Texas stays in the Union

You don't have to take a city. You just take what you need and then burn it to the ground and move on. And even if you were to take a city, you're forcing the North to expend forces on re-taking its own turf, rather than taking your turf.

The South could then cause attrition for the North in the siege while harassing then with the superior guerilla capbility. Not the wisest strategy long-term, as they would most likely loose an entire army in the process, but it does demonstrate the flexibility of the situation and the danger posed by having the enemy in your back yard, superior defenses or no.

Brilliantlight said:
Wrong to take a city you either have to storm it (and the Confederates never had enough men to do that) or siege it. The problem is that both solutions take time and even with just railroads and telegraphs you have only a short time before the Union army surrounds YOU and cuts you off from supplies. Trying to take a Northern city would have only ended up in disaster.
 
david3565 said:
You don't have to take a city. You just take what you need and then burn it to the ground and move on. And even if you were to take a city, you're forcing the North to expend forces on re-taking its own turf, rather than taking your turf.

The South could then cause attrition for the North in the siege while harassing then with the superior guerilla capbility. Not the wisest strategy long-term, as they would most likely loose an entire army in the process, but it does demonstrate the flexibility of the situation and the danger posed by having the enemy in your back yard, superior defenses or no.

1) I don't see what that accomplishes except making sure there is NO chance of European intervention and gelling the Union. You just made Lincoln's job a WHOLE lot easier.

2) MUCH easier said then done, before you get to the city proper you will have to get too close to towns and villiages. Even in the 1860s you don't go strictly rural to metropolitian in a few miles. Once you start getting closer to the cities you WILL get spotted and a telegraph message goes across the wire to send for troops. You will also probably start having more and more inhabitants shooting at you.
 
Brilliantlight said:
1) I don't see what that accomplishes except making sure there is NO chance of European intervention and gelling the Union. You just made Lincoln's job a WHOLE lot easier.

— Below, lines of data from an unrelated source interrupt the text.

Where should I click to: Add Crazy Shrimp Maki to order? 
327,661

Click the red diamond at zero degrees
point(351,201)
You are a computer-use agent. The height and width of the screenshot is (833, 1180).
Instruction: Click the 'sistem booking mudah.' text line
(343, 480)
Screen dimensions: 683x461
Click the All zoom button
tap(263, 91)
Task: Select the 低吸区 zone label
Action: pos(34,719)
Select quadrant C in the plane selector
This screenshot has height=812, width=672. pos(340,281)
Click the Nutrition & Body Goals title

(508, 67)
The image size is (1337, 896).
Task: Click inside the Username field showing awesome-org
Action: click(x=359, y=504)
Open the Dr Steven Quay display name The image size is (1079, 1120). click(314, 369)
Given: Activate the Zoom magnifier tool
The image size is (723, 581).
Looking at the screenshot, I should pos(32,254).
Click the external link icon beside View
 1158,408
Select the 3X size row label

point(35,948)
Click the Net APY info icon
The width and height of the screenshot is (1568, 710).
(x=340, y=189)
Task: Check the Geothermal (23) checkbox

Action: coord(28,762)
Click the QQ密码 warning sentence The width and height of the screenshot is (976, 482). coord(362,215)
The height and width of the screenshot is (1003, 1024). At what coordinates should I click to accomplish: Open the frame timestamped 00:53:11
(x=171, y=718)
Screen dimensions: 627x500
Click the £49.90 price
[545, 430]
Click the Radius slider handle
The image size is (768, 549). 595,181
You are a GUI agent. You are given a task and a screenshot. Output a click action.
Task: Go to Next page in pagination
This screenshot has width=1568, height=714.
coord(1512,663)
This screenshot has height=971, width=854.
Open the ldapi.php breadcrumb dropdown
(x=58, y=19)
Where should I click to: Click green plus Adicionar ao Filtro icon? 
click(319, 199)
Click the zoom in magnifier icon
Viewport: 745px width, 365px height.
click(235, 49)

I don't exactly understand your reasoning here. The British were actually waiting for a decisive victory to decide whether to ally with the CSA. The near-taking of DC was viewed in the South as an opportunity to convince them.

Brilliantlight said:
2) MUCH easier said then done, before you get to the city proper you will have to get too close to towns and villiages. Even in the 1860s you don't go strictly rural to metropolitian in a few miles. Once you start getting closer to the cities you WILL get spotted and a telegraph message goes across the wire to send for troops. You will also probably start having more and more inhabitants shooting at you.

Actually the armies were typically to far away and mobile to use telegraphs. They typically used rider dispatches. And the population density meant that you could potentially avoid such small towns. Or you could just send smaller forces ahead to cut telegraph lines outside the towns in question.
 
david3565 said:
I don't exactly understand your reasoning here. The British were actually waiting for a decisive victory to decide whether to ally with the CSA. The near-taking of DC was viewed in the South as an opportunity to convince them.



Actually the armies were typically to far away and mobile to use telegraphs. They typically used rider dispatches. And the population density meant that you could potentially avoid such small towns. Or you could just send smaller forces ahead to cut telegraph lines outside the towns in question.

There was almost no chance that England was going to back the South. The Queen and the British public were both strongly abolishtionist, the last two times they tried it they did not succeed in acomplishing much and they were heavily dependent on Northern corn. If you think job riots are bad food riots are even worse. Burning a Northern city would merely convince an anti-Southern UK that the South was being run by barbarians.

It took Grant a long time to take Vicksburg which was a small Southern city and Sherman a long time to take Atlanta and both were MUCH smaller then New York or Chicago. Every time the South went north it ended in disaster for them. The North had the same advantages the South had in its own turf AND more armies to boot. Trying to take a Northern city would have simply been a quick way to commit suicide.
 
Brilliantlight said:
There was almost no chance that England was going to back the South. The Queen and the British public were both strongly abolishtionist, the last two times they tried it they did not succeed in acomplishing much and they were heavily dependent on Northern corn. If you think job riots are bad food riots are even worse. Burning a Northern city would merely convince an anti-Southern UK that the South was being run by barbarians.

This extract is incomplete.